— Activity —
From the data underneath, reproduce exactly the stretch that begins at the line with "Task: Click the breadcrumb ellipsis button" and ends after the line with "768x432 pixels.".

— Data for review —
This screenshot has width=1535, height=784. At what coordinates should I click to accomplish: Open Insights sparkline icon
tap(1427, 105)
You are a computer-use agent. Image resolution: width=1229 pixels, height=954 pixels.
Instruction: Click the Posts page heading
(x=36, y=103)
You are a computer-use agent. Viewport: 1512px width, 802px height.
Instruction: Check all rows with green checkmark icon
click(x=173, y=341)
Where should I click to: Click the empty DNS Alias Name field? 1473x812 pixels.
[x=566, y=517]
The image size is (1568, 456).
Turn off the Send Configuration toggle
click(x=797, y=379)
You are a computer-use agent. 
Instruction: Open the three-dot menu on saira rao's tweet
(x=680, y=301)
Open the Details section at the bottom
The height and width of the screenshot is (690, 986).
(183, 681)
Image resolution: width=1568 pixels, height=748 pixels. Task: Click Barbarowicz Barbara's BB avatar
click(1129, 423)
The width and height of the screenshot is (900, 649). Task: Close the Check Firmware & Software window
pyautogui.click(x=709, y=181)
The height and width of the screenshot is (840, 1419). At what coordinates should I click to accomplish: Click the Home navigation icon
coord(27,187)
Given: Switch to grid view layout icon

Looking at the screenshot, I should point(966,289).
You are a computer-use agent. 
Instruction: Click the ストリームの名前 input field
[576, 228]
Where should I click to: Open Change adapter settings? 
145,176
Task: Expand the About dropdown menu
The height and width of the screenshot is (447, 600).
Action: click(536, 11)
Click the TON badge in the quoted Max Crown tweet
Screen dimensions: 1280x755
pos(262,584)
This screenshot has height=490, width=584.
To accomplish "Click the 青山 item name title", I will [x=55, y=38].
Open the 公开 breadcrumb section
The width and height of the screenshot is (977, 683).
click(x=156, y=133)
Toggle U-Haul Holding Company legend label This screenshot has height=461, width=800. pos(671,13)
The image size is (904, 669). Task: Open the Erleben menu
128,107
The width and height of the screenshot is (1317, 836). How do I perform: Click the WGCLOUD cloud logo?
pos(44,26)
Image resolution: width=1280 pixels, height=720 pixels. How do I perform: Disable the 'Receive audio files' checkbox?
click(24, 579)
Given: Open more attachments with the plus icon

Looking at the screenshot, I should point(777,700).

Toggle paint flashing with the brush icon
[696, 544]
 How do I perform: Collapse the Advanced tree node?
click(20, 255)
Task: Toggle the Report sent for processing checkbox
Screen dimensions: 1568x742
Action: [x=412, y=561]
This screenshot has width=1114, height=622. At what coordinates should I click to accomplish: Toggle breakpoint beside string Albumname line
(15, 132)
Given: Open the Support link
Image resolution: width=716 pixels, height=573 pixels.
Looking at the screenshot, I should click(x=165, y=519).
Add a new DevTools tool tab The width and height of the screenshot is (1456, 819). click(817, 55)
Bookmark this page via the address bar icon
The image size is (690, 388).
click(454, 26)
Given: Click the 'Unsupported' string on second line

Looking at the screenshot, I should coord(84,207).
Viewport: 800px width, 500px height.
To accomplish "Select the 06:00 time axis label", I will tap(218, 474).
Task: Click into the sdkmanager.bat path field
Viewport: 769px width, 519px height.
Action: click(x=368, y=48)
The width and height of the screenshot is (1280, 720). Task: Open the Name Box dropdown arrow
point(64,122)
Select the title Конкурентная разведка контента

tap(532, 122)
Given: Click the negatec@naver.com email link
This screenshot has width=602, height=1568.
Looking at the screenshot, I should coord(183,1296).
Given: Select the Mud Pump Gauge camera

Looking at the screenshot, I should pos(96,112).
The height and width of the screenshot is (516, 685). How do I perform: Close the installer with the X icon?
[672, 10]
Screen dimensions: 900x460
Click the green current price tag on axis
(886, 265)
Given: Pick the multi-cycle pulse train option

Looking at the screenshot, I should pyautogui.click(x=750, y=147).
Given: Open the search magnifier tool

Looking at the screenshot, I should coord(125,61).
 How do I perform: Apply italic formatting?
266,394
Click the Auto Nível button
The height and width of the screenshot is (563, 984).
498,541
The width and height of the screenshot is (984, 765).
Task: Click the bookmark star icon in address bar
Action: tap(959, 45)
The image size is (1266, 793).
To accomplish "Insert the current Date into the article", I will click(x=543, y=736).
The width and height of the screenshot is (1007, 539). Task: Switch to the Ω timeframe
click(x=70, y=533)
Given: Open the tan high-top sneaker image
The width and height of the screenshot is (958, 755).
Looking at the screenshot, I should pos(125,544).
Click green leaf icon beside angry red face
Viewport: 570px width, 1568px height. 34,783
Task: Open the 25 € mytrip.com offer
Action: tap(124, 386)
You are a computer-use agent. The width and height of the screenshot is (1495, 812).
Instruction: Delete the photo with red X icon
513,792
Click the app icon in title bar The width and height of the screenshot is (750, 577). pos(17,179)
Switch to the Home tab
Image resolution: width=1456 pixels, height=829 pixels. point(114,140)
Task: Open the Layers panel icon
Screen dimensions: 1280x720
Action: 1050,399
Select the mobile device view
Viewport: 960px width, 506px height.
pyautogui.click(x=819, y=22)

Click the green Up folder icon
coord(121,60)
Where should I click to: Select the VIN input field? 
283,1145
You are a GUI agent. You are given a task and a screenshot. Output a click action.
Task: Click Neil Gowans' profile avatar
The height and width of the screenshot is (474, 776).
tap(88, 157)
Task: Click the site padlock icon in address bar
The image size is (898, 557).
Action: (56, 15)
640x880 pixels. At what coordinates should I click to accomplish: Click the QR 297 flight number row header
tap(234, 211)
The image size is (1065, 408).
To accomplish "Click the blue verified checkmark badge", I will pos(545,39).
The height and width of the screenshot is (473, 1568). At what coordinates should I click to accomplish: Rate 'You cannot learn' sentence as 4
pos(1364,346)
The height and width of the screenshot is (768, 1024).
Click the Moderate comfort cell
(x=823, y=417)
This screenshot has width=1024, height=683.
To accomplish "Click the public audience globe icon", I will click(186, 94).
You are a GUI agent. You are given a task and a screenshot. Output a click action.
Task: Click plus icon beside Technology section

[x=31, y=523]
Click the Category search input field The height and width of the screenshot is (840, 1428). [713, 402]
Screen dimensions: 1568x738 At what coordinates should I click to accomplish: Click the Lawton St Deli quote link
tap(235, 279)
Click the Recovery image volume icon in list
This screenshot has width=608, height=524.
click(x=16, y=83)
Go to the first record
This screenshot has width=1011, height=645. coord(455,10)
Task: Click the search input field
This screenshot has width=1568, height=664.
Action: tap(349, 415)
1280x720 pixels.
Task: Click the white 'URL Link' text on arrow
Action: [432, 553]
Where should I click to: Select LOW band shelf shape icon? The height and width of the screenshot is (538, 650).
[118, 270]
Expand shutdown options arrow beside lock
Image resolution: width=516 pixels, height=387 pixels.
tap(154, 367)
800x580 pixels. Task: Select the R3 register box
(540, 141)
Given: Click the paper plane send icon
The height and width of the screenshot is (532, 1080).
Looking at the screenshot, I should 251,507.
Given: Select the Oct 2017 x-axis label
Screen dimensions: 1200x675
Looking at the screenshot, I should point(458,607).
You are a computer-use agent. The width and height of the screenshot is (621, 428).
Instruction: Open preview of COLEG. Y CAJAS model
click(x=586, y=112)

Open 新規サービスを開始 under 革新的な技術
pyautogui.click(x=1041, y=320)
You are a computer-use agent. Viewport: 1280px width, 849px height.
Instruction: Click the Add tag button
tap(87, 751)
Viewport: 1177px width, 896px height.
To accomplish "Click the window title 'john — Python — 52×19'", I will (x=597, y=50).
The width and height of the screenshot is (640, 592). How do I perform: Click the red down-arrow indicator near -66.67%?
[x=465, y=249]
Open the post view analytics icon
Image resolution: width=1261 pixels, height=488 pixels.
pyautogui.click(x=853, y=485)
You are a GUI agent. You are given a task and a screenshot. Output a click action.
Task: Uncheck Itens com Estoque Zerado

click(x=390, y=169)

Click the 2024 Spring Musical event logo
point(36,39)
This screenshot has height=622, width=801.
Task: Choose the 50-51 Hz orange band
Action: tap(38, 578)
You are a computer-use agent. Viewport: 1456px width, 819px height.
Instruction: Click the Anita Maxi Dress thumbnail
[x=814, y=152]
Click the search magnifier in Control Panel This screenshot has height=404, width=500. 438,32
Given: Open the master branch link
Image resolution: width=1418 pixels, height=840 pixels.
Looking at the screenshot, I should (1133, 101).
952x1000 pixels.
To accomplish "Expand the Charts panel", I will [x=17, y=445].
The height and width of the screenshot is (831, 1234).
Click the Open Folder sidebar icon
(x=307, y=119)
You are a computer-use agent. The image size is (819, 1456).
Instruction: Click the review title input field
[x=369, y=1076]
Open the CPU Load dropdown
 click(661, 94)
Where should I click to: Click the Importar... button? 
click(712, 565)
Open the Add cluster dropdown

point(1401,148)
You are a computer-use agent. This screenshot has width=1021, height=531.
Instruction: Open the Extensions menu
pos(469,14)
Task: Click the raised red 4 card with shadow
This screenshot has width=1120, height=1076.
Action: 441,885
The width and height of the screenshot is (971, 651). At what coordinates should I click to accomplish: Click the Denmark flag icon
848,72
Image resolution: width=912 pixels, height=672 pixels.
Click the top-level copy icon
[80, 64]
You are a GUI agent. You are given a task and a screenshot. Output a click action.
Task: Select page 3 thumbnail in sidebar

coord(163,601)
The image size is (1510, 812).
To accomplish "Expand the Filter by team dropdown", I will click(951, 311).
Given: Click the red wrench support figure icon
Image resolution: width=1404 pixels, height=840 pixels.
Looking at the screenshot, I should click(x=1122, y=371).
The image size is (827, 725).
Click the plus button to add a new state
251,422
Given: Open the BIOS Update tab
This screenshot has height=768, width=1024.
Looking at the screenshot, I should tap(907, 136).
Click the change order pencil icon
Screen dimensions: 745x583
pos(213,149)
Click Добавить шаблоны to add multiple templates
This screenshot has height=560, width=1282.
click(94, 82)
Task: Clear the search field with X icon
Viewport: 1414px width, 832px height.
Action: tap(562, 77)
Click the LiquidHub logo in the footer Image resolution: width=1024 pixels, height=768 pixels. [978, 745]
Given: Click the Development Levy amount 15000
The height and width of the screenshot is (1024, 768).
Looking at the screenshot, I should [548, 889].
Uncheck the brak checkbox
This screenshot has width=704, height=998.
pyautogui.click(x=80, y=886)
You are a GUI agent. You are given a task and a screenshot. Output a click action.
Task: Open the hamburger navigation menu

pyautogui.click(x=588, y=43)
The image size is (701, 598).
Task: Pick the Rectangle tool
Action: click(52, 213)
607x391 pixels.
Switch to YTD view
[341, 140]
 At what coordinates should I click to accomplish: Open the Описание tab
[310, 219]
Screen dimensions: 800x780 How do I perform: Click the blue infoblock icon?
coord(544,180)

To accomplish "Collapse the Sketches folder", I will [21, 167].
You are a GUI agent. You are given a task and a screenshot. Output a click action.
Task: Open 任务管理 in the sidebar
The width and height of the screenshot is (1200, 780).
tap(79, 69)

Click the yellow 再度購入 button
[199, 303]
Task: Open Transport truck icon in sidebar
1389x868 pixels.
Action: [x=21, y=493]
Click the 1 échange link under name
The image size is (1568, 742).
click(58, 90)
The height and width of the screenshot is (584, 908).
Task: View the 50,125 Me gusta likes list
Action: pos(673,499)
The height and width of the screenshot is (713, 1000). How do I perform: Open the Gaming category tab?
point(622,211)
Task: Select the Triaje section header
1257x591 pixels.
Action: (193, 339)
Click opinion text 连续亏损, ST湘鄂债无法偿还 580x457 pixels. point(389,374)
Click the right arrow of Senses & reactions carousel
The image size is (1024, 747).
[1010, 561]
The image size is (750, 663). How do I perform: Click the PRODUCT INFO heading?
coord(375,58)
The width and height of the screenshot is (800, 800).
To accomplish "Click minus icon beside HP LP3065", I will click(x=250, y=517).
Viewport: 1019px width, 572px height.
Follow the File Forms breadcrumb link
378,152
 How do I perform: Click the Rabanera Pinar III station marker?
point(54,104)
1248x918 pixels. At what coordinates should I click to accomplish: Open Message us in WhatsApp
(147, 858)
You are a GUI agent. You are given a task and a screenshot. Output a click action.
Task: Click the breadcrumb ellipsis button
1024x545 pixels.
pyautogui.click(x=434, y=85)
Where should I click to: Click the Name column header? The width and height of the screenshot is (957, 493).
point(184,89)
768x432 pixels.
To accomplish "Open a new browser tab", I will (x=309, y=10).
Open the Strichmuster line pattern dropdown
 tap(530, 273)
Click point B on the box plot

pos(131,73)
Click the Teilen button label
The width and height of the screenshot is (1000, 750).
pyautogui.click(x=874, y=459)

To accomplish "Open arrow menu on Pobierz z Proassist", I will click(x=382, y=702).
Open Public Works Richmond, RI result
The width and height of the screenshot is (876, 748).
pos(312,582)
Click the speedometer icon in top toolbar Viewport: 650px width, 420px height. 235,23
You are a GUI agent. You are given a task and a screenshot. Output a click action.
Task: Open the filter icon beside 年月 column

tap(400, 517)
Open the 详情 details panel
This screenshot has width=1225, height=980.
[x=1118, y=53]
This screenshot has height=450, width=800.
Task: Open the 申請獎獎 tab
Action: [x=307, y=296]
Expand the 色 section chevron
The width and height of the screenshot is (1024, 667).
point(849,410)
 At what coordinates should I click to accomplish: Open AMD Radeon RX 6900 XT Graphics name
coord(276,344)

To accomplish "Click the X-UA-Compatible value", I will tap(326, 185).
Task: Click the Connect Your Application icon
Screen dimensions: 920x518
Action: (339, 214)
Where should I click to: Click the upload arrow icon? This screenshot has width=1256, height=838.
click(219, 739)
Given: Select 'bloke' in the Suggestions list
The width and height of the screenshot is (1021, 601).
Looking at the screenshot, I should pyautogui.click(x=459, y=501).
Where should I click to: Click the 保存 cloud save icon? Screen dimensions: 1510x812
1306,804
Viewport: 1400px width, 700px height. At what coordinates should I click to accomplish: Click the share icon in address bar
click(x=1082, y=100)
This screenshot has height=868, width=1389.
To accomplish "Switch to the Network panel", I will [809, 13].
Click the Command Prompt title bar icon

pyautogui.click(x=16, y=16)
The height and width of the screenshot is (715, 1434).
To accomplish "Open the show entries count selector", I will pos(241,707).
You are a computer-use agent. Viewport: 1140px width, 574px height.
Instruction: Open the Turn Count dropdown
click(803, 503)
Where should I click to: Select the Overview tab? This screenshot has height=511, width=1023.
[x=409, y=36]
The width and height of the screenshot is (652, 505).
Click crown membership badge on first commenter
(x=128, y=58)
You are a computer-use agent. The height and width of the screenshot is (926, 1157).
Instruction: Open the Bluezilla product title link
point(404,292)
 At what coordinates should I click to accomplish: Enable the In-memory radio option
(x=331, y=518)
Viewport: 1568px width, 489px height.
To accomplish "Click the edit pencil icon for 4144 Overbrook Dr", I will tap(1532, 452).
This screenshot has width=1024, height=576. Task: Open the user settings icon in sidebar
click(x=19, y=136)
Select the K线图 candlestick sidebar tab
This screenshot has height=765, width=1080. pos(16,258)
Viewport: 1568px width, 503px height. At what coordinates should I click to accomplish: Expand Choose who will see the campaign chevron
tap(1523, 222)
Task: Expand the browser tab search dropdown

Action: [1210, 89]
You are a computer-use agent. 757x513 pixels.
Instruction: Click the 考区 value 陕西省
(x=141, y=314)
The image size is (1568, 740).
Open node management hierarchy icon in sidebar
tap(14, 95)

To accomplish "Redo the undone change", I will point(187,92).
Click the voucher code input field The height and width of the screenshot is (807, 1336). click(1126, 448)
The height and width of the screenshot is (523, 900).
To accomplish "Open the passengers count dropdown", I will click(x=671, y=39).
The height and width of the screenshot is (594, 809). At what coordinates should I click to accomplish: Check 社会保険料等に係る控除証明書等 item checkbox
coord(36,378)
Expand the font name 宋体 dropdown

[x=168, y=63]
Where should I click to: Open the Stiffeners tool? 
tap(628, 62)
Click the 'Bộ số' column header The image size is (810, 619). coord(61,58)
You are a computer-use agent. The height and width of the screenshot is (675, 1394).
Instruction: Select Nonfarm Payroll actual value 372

— Solution below —
Task: Click the breadcrumb ellipsis button
1024x545 pixels.
pyautogui.click(x=434, y=85)
Where should I click to: Click the Name column header? The width and height of the screenshot is (957, 493).
point(184,89)
768x432 pixels.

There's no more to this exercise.